Волосы ее слегка блестят, у нее белая красивая шея.
— И все-таки я богаче, — возразил я.
— Это почему?
— Потому что у меня есть ты, — и, обхватив ее гибкую талию, закружил по землянке. — Ты единственная, невыдуманная. Такая, как есть. И если бы даже кто-то самый гениальный захотел тебя выдумать лучшую, то только бы обжегся, потому что к солнцу ничего прибавить нельзя. Даже убрать с него пятна.
— А разве и у меня есть пятна?—остановилась она.
— Еще бы! — воскликнул я серьезно. — И главное из них — это то, что ты не прочь соловья кормить баснями.

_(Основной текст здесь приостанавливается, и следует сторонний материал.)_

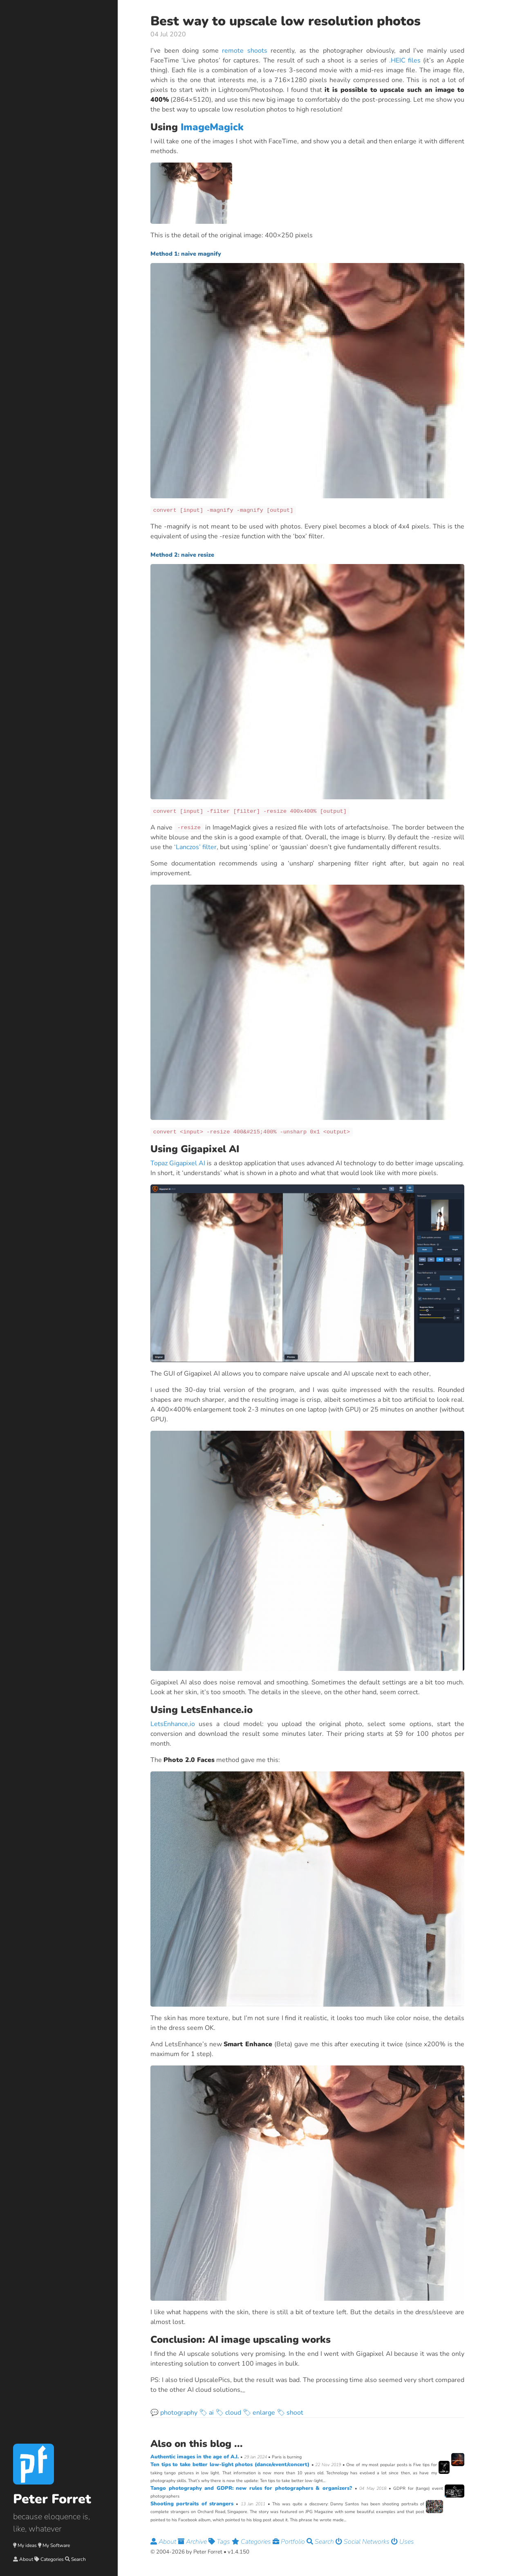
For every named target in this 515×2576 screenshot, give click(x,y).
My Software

— О! Это лишь начало, — рассмеялась она звонко. Но тотчас, оборвав смех на полуслове, спросила:
— Ты любил кого-нибудь до меня?
— Любил ли?.. Кажется, что — да. Хотя, если кажется, то это уже неправда. Впрочем, этому человеку я обязан всем лучшим в себе, с ним я, когда переехал в город, учился в школе, а потом в институте. И если бы она сказала — да, я был бы всегда возле нее. Но она лучше и выше меня.
— Тебе грустно?
— Нет, это не то слово. Меня скорее наполняет гордость, что в жизнь приходила не серость, не посредственность, а человек замечательный и красивый.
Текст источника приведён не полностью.